História: as articulações contra João Belchior Goulart começaram antes de sua posse, em agosto de 1961. Mais: se intensificaram a partir do plebiscito que decretou a volta do presidencialismo, em janeiro de 1963, e tomaram as ruas após o anúncio das reformas de base, em março do trágico 1964.

Sucessor de Humberto Castello Branco, Arthur da Costa e Silva decreta o Ato Institucional nº 5 em 13 de dezembro de 1968. Vice, o civil Pedro Aleixo foi impedido de assumir o Palácio do Planalto. Depois de um breve exercício da Junta Militar, Emílio Garrastazu Médici chegou ao poder, em 1969.

Em 1977, Ernesto Geisel, o ‘Alemão’, que havia executado a partir de 1974 a distensão lenta, gradual e segura, baixa o Pacote de Abril. João Baptista de Oliveira Figueiredo é abençoado pela caserna no ano de 1978 e o Congresso Nacional aprova a Lei da Anistia, em agosto do ano de 1979.
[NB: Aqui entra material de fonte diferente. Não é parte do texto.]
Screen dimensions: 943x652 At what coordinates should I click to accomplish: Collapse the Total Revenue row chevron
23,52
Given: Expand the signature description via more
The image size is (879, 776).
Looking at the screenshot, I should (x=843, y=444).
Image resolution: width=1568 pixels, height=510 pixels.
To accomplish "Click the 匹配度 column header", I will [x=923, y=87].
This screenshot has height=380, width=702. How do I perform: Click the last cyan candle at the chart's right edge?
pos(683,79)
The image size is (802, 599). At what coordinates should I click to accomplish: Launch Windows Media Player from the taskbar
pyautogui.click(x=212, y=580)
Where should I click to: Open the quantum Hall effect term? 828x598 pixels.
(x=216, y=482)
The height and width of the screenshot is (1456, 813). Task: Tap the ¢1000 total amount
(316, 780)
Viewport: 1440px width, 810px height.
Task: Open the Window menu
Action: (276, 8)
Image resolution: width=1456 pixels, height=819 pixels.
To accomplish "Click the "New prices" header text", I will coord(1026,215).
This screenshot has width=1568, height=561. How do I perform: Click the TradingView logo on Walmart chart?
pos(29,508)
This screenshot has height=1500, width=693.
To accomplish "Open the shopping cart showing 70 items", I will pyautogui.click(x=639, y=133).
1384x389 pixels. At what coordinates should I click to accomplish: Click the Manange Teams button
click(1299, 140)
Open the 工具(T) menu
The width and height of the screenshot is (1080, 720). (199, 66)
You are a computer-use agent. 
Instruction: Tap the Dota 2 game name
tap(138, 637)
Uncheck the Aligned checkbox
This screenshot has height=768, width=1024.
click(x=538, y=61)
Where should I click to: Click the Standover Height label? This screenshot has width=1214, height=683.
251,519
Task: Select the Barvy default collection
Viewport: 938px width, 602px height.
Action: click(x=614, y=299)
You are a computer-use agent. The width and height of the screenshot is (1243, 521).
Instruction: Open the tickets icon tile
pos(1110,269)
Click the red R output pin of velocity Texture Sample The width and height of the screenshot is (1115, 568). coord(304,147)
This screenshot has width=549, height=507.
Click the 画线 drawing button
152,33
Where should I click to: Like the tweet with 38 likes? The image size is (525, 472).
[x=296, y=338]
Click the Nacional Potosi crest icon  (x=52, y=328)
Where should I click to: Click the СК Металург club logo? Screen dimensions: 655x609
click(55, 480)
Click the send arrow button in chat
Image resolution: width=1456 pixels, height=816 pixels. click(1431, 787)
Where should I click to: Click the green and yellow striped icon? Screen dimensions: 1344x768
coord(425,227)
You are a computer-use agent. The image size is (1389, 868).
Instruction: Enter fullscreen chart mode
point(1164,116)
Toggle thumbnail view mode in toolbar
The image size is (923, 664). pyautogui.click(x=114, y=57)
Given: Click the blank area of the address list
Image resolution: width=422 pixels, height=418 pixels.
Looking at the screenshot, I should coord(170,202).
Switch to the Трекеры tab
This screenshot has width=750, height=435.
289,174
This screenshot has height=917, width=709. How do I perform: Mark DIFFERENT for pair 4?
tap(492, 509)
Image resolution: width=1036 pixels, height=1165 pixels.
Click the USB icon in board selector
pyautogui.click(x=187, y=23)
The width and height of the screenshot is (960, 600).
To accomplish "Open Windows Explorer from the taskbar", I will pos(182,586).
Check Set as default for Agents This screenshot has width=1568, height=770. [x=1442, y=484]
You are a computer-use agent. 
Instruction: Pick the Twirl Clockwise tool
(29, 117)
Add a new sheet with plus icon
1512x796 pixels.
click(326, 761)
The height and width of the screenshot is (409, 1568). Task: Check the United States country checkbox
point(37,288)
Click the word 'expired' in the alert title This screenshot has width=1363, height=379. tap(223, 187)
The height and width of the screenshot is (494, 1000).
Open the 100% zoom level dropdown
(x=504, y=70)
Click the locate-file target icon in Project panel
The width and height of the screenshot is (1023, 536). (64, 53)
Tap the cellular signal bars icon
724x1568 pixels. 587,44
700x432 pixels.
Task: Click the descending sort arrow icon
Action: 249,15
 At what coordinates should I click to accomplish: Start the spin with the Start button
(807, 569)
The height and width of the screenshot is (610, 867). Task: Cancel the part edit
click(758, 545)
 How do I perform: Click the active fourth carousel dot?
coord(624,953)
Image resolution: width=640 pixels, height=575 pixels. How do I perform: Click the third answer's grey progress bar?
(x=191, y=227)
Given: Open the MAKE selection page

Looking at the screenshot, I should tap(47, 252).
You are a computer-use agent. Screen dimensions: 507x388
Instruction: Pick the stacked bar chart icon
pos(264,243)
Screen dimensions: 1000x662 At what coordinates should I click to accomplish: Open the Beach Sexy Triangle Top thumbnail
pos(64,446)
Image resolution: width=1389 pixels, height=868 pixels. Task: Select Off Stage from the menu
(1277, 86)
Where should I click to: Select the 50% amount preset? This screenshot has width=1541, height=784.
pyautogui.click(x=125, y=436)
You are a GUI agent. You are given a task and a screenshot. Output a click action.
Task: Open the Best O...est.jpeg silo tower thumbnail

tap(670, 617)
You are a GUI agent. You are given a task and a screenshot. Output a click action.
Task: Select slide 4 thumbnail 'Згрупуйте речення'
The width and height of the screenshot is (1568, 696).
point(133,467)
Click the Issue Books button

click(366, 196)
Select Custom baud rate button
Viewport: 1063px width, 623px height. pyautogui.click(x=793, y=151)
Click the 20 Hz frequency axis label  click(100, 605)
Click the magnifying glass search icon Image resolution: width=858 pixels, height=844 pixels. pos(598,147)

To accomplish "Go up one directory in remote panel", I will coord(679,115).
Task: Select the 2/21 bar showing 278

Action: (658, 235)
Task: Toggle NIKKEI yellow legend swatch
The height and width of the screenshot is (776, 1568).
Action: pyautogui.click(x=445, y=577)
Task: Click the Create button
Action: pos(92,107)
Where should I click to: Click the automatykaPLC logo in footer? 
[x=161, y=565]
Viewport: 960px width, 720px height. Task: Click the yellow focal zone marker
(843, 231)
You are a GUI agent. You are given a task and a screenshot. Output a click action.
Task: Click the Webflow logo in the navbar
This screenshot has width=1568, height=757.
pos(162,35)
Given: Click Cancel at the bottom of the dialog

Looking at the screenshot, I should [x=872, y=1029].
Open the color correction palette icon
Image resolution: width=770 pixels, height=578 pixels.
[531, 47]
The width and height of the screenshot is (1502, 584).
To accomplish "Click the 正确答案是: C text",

Os exilados retornaram ao Brasil e os presos políticos deixam os cárceres. A ditadura acabou em 15 de março de 1985. Mas o historiador Daniel Aarão Reis diz que a ditadura termina, de fato, em 1979. Para ele, de 1979 a 1988 há, no Brasil, um período de transição. De um Estado de Direito Autoritário a um Democrático. O escritor Carlos Fico discorda dessa versão.

A democracia no Brasil, depois dos anos de ditadura civil e militar, só se consolida e se institucionaliza, com a remoção do legado constitucional autoritário e a promulgação da Constituição de 5 de outubro de 1988, sob a Nova República, abençoada pelo ‘senhor Diretas’ Já Ulysses Guimarães.